« The Future is now ! » C’est avec cette incantation qu’Airbus Helicopters a dévoilé ce 3 mars au salon Heli-Expo d’Orlando en Floride le dernier-né de la maison : le H160, que le leader mondial d’hélicoptères civils positionne comme un appareil en rupture technologique dans sa conception. 

Heli-Expo © DR / CCIMP

Airbus Helicopters, Airbus Helicopters crée la surprise à Orlando !, Made in Marseille

Jusqu’à présent identifié sous son nom de code X4 (le X2 étant le successeur de l’Écureuil, le X3 un hélicoptère hybride, le X6 le successeur du Super Puma à l’horizon 2020, et le X9 encore très secret), le successeur du Dauphin (AS365 et EC155), sort enfin des cartons et a désormais un nom : H 160. Il inaugure ainsi l’appellation qui habillera dorénavant toute la gamme, utilisant systématiquement la lettre H comme hélicoptères, sur le modèle du grand frère toulousain Airbus (A320, A330, A350 et A380).

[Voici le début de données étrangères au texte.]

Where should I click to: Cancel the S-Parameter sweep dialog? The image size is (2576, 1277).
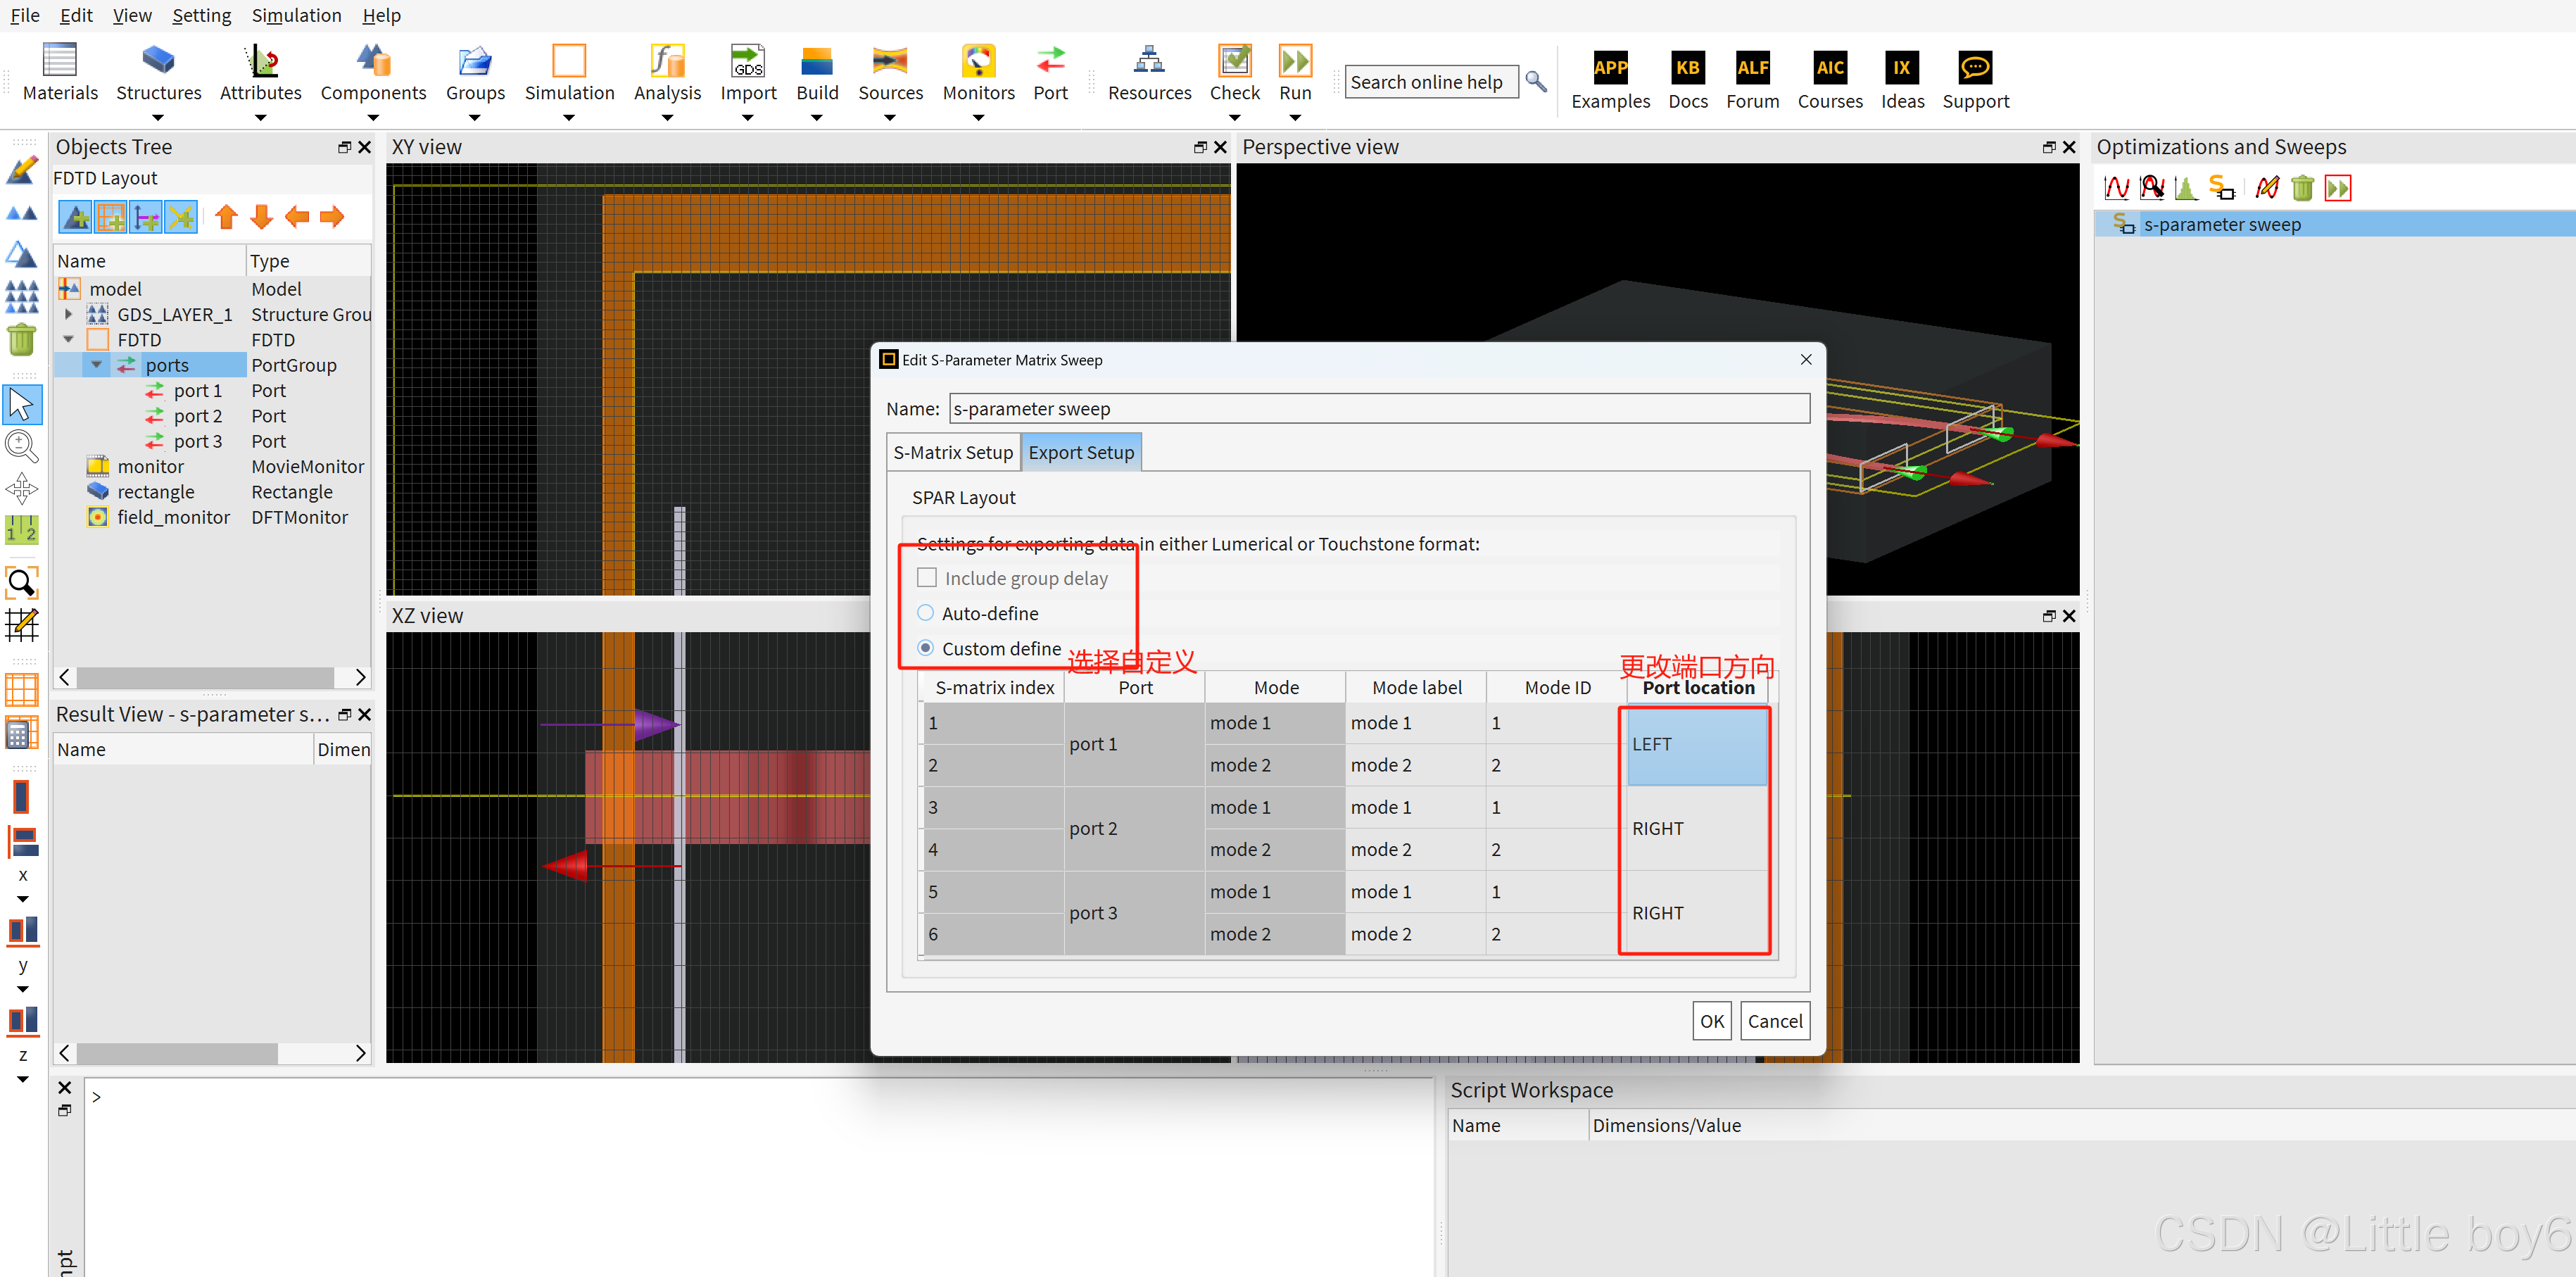point(1774,1021)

Consommation de carburant inférieure de 15 à 20 %

Selon Guillaume Faury, le PDG d’Airbus Helicopters, le H160 aurait bénéficié du meilleur des technologies (pas moins de 68 brevets). Il revendique des performances techniques (pales dites Blue Edge, c’est-à-dire profilées pour une meilleure aérodynamique ; pilotage plus facile à baisse vitesse, amélioration en vol stationnaire), des promesses environnementales (réduction des émissions sonores de 50 % par rapport aux appareils actuels et consommation de carburant inférieure de 15 à 20 % aux concurrents), une capacité d’emport augmentée de 100 kg, un moteur entièrement nouveau (Turbomeca, filiale de Safran), des commandes de vols électriques et une cellule en technologie composite, ce qui est une première pour un hélicoptère civil.

Cet appareil sera développé et assemblé à Marignane, les pales à double flèche à La Courneuve, et la cellule en composite à Donauworth en Allemagne. Les tests au sol auraient déjà commencé dans un bâtiment neuf de 3 000 m3 de béton et 2 000 tonnes d’acier au siège du groupe à Marignane.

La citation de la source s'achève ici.